When the nail is completely degreased, it will feel rough, and you will hear a slight 'grinding/squeaking' sound – this is a sign that you've done it correctly. The Prep should evaporate within approximately 2 seconds. If it doesn't, reapply Prep (up to a maximum of 5 times; usually 2 to 3 times is sufficient).

Additional option: Dehydrate the nail plate with PH Dehydrator

5. ADHESION

Option 1: Working with flexible gel systems
Are you working with Base Coat 2.0, Builder Base Pro, or other flexible or soak-off systems? Apply TS Ultrabond over the entire nail plate, but keep a hair's breadth distance from the skin.
Avoid contact with the skin.

Option 2: Working with hard gel systems
Are you working with T-Gel, Builder Gel, Acrygel, Sculpt Jelly Gel, or other hard gel systems? Are the client's nails strong and healthy, but their activity level requires a harder product?

Apply Acid Primer over the entire nail plate and keep a distance from the surrounding skin. Allow the Acid Primer to dry completely; it will become dull again. In case of skin contact: immediately clean with water and restart cleaning and degreasing the nail plate.

6 BASE LAYER

Option 1: Working with flexible gel systems
After applying Ultrabond:
Apply a thin, even layer of TS Base Coat 2.0 :
– Start with the thumbs and place them straight in the lamp, well under the diodes.
Cure for 120 SECONDS UNINTERRUPTED. Interrupting prematurely leads to insufficient polymerization (curing).
– Then apply Base Coat 2.0 to the remaining four nails per hand and cure again for 120 SECONDS UNINTERRUPTED. Place the thumbs in the lamp again.
Ensure the hand is placed correctly in the lamp and all nails are properly exposed to light.
After curing, remove the sticky layer from the Base Coat 2.0.

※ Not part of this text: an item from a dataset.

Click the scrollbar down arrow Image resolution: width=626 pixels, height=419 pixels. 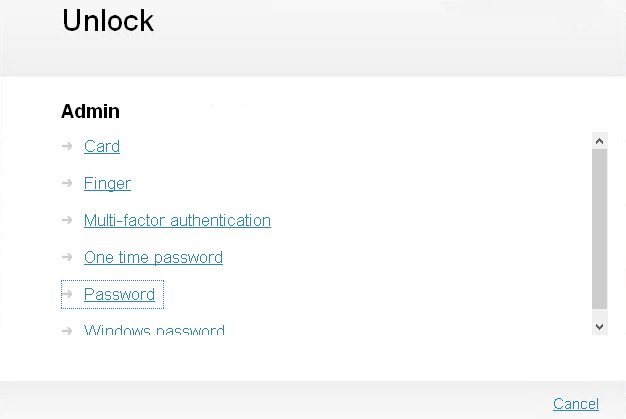tap(599, 326)
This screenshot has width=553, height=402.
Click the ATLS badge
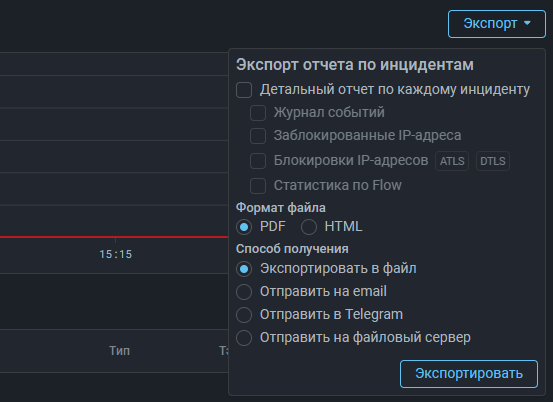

Option 2: Working with hard gel systems
After the Acid Primer has completely dried:
Apply a thin, even layer of T-Gel Clear
or Builder Gel Clear:
– Start with the thumbs and place them straight in the lamp, well under the diodes.
Cure for 120 SECONDS UNINTERRUPTED. Interrupting prematurely leads to insufficient polymerization (curing).
– Then apply T-Gel Clear or Builder Gel Clear to the remaining four nails per hand and cure again for 120 SECONDS UNINTERRUPTED. Place the thumbs in the lamp again.
Ensure the hand is placed correctly in the lamp and all nails are properly exposed to light.
After curing, remove the sticky layer from the base coat.

7 FOLLOW-UP PRODUCT

Continue with the chosen product (T-GelBuilder GelBuilder Base ProAcrygel or Sculpt Jelly Gel) as you are used to, with a minimum curing time of 120 seconds per layer.

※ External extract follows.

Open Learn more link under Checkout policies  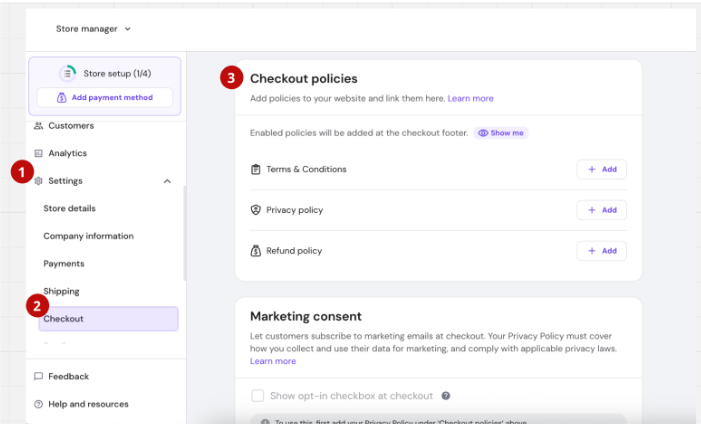pyautogui.click(x=470, y=99)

Important: if you have worked with Acid Primer, only use hard gel systems and never use them in combination with flexible systems; base coat 2.0, Builder Base Pro or other flexible and soak-off products.

Remove the sticky layer before continuing with Gelpolish or Top No Wipe 2.0.

RESULTS

Using this approach, we have achieved very consistent and desirable results over time.
We understand that these changes may take some getting used to, but with these small technical adjustments, safe, strong, and durable nail sets remain absolutely achievable.

If you have any questions or encounter any problems, we would of course be happy to help you.
Together we ensure that everything runs smoothly and reliably again.